Post-2023 treasury bond market crash, the worst in history, which slashed fortunes off long-maturity bond portfolios and collapsed five known banks that year, has shattered the perception of bonds as a safe haven asset.

“I think the media is constantly writing China’s obituary. And I think they’ve got it wrong. Just like they downplay the significance of the problems in the US economy, they overplay the significance of the problems in the Chinese economy. I’m not saying it’s perfect over there in China. But I think they have a lot going for them that people are overlooking.”

“I’m not saying it’s perfect over there in China. But I think they have a lot going for them that people are overlooking”

PETER SCHIFF

We’re all over the world. We’ve got our troops all over the world, but we can’t afford to deploy them. We can’t afford to provision them without borrowing money, and that is not sustainable. I mean, it’s going to crumble. I don’t think the world is going to pay an ever-increasing tribute to the United States to maintain this situation. I think it’s going to come to an end. Yes, it’s gone on for a long time, and our military has probably been part of what’s enabled it,”  he added.

BRICS gold-backed currency is another reason why Peter Schiff sees a continued upside in gold

As countries start seeing cracks in a US-centric fiat debt system that looks increasingly jaded, nations could pivot to BRICs, an economic, political and defence universe outside the US-centric orbit of influence and the USD. In 2023, over 40 countries, including Iran, Saudi Arabia, United Arab Emirates, Argentina, Algeria, Bolivia, Indonesia, Egypt, Ethiopia, Cuba, Democratic Republic of Congo, Comoros, Gabon, and Kazakhstan have expressed interest in joining the forum, according to 2023 summit chair South Africa.

European countries, like heavyweight nuclear power France on the geopolitical stage, also expressed increasing interest in joining BRICS.

I think the people selling Bitcoin are a lot smarter, and know a lot more than the people who have been buying it” – Peter Schiff

It is human nature everyone wants to align themselves with a winner and distance themselves from the loser. 

India and China are forecasted to be the world’s largest economies by the turn of the decade. 

So the EU, with its 20 trillion GDP (2023) could pivot east along the new Silk Road, where they see a future based on trade and prosperity, a better alternative to debt and war. 

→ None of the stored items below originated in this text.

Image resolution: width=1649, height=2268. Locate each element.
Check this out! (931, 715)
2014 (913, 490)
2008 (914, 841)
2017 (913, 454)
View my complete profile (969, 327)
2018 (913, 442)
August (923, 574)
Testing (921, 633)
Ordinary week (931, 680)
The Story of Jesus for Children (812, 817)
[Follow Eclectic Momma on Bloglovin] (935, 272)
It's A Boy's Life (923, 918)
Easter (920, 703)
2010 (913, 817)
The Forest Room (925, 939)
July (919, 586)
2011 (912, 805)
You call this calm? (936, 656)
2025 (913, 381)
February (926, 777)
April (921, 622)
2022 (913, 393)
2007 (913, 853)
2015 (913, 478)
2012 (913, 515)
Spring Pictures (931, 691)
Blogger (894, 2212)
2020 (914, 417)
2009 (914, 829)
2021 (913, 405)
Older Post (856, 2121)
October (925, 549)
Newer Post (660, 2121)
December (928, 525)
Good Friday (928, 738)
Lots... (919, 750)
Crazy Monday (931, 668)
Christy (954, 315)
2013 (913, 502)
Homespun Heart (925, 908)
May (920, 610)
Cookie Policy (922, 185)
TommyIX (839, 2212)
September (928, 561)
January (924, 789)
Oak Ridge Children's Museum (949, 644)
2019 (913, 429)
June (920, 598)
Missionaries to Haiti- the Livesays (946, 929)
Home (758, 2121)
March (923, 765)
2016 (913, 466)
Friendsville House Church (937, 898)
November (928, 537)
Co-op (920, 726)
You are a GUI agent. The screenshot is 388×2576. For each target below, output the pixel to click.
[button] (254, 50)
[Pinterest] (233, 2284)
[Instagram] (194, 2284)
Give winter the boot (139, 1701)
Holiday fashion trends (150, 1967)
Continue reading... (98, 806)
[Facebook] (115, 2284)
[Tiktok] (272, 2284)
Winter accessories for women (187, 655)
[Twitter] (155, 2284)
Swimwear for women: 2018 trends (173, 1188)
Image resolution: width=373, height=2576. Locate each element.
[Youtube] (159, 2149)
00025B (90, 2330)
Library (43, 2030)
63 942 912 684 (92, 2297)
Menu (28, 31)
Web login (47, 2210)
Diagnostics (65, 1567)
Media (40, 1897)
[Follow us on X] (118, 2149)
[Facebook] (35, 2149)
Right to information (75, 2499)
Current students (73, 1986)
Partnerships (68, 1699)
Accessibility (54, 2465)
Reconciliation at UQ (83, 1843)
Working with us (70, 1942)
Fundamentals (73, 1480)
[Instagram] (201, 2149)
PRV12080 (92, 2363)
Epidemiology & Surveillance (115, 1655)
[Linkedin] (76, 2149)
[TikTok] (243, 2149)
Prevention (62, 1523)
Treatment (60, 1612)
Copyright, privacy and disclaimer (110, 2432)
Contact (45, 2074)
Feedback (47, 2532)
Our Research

“You’re more likely to debase your currency with a war, and it is twofold, depending on how big the war is. 

Wars can destroy goods, and there’s a destruction of productive capacity. So, you have less supply of goods in a war. A lot of times, if it’s a big war, you have to produce ammunition and military hardware at the expense of civilian consumer goods. So, wars tend to reduce the supply of consumer goods but increase the quantity of money. The governments today,don’t want to pay for wars. They don’t want to tell the taxpayer, ‘We’re fighting a war, so we’re raising your taxes.’ And they go out and borrow, creating larger deficits.

So, the Fed has to print more money,” said Peter Schiff. 

Peter Schiff sees a continued upside in gold, but what about Bitcoin? 

“Bitcoin peaked in November 2021, and priced in gold, it is almost 40% below that peak.

Despite all that money spent, all that hype, all those ETFs in the market, all that institutional buying. So, that tells you something. It tells you there are a lot of people who have been selling their Bitcoin into all the hype. And I think the people selling Bitcoin are a lot smarter, and know a lot more than the people who have been buying it.”

Peter is optimistic about the future of gold. With no end in sight for the Fed’s money printing, there’s a distinct possibility that gold’s price could increase by many multiples over the next couple of decades:

“I think the potential is much higher because we are going to print so much money. We’re going to have so much inflation that the dollar is going to lose a lot of value, and you’re going to need a lot of dollars to buy gold. If gold can go from $20 an ounce to $2,600 an ounce, it can go from $2,600 to $26,000, or even to $100,000. There’s no limit because, again, gold isn’t changing—it’s the value of the dollar that’s decreasing,” he said.